It’s usually a bad idea to meet your idols, or to get to know your heroes. It isn’t fair to expect anyone to live up to the image of them that you build up in admiration of their work. And people are people—they disappoint.
But I say it’s usually a bad idea because there are exceptions, and for me Charles Krauthammer was the most exceptional of all. I’d idolized him for years by the time I finally got to know him a little—and came to idolize him only more.
He was a member of George W. Bush’s bioethics advisory commission in the early 2000s, and I worked on the staff. I had such a high opinion of him by then that no one could have been reasonably expected to live up to it. But Charles vastly exceeded my expectations because, while he was as brilliant in person as he seemed in writing and on television, I always also found him just so damned kind and happy.

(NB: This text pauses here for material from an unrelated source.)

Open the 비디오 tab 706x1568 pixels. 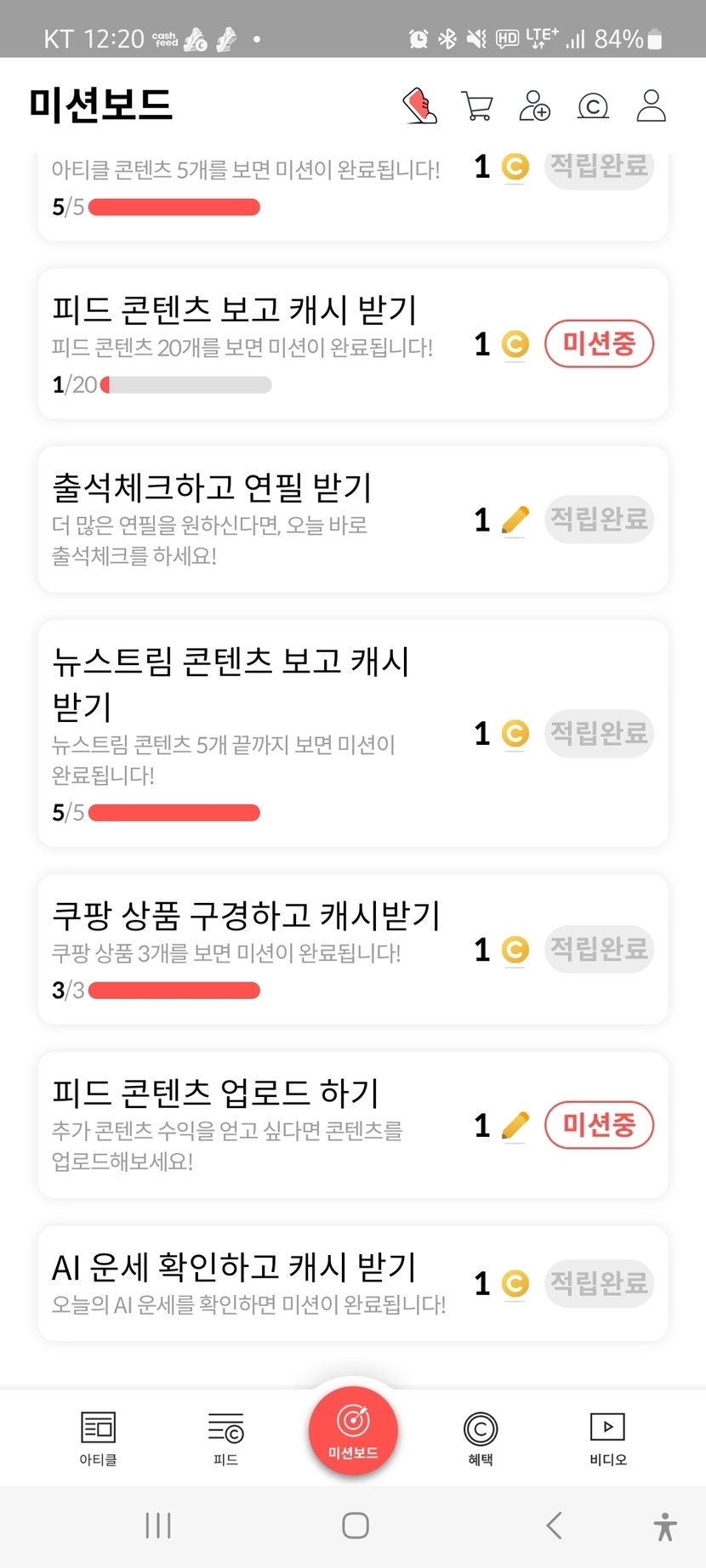point(607,1437)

That’s not to say he was approachable, exactly. I never stopped being intimidated by him. But he was deeply kind, even sweet in his way. I got to know him a little bit better over the years that followed, and the more I saw of him the more thoroughly impressive he was: a mensch in every sense.

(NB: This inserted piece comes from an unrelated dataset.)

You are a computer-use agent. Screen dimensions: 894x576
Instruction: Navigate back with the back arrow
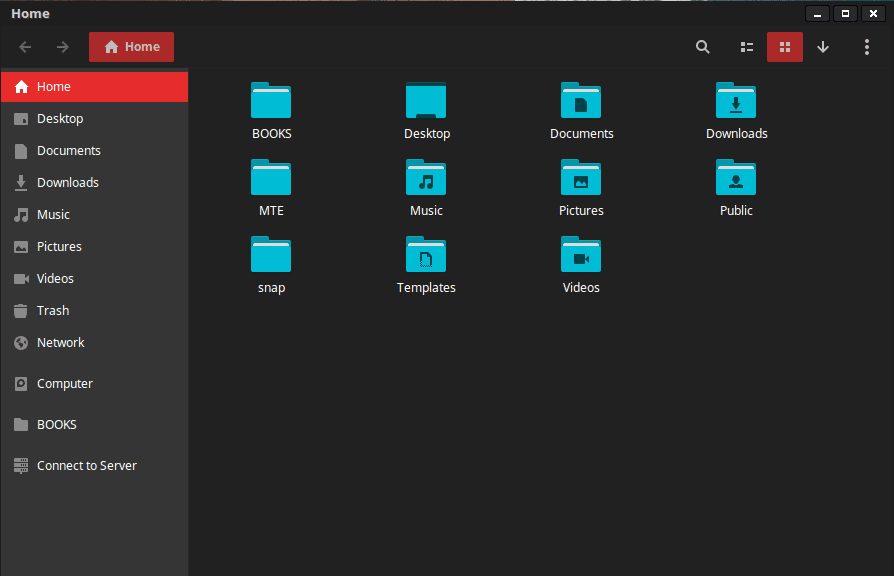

The clarity of his mind and the force of his arguments were key to what I admired as a reader and viewer, of course. Like so many conservatives, I often found myself hoping Charles would use the following Friday’s column to write about some particular issue I was struggling with so that I’d know what to think about it. But what I came over time to admire about Charles Krauthammer the man was something more than brilliance or sharpness. Much more.
Dignity is ultimately the key to being a mensch. And in thinking about Charles in recent days as the seriousness of his condition became known, and especially after hearing he had died on Thursday, it was the dignity of the man that has stood out to me.

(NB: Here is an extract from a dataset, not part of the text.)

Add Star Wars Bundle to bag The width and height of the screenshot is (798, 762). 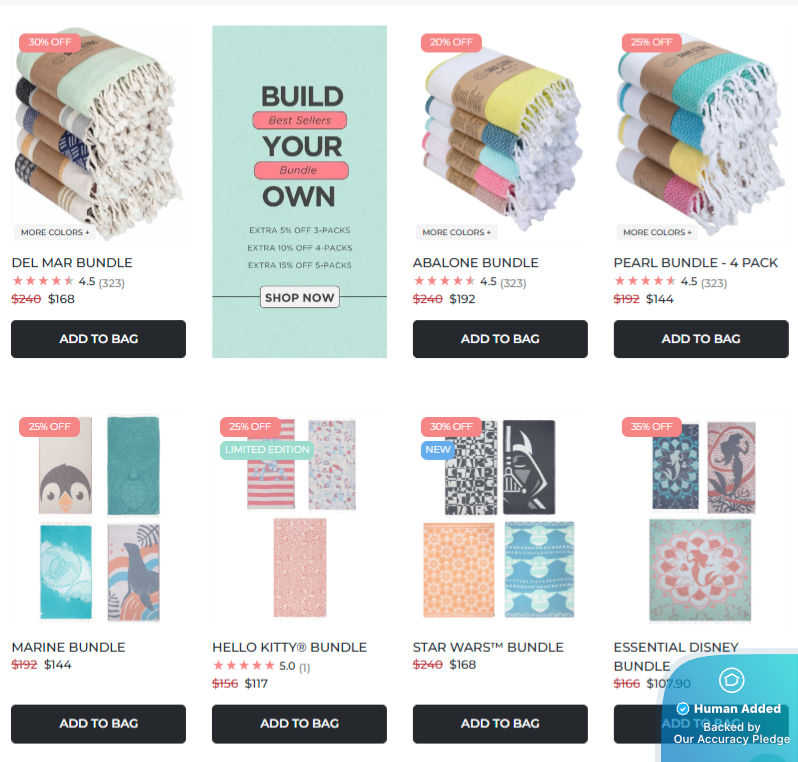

Dignity doesn’t mean solemnness. Charles had a great sense of humor and loved to puncture pompous windbags. He had fun too. I once got to take a brief ride with him in the specially outfitted van he drove, and while I didn’t get to see him employ “the deuce” I did come about as close to a heart attack as I can recall in my life, much to his amusement. Dignity, rather, runs deep, and it was always at the core of what he did and said.
Charles once wrote: “It has always been my intention to die at my desk.” And while he didn’t get his wish on that front, his final act was thoroughly characteristic in a more profound sense. His way of making the terrible news of his cancer public was true to the man—preternaturally dignified, and full of goodness, grace, and gratitude. His example in so dark an hour of his life was yet another reason to be grateful to him, and for him. Yet another cause for admiration.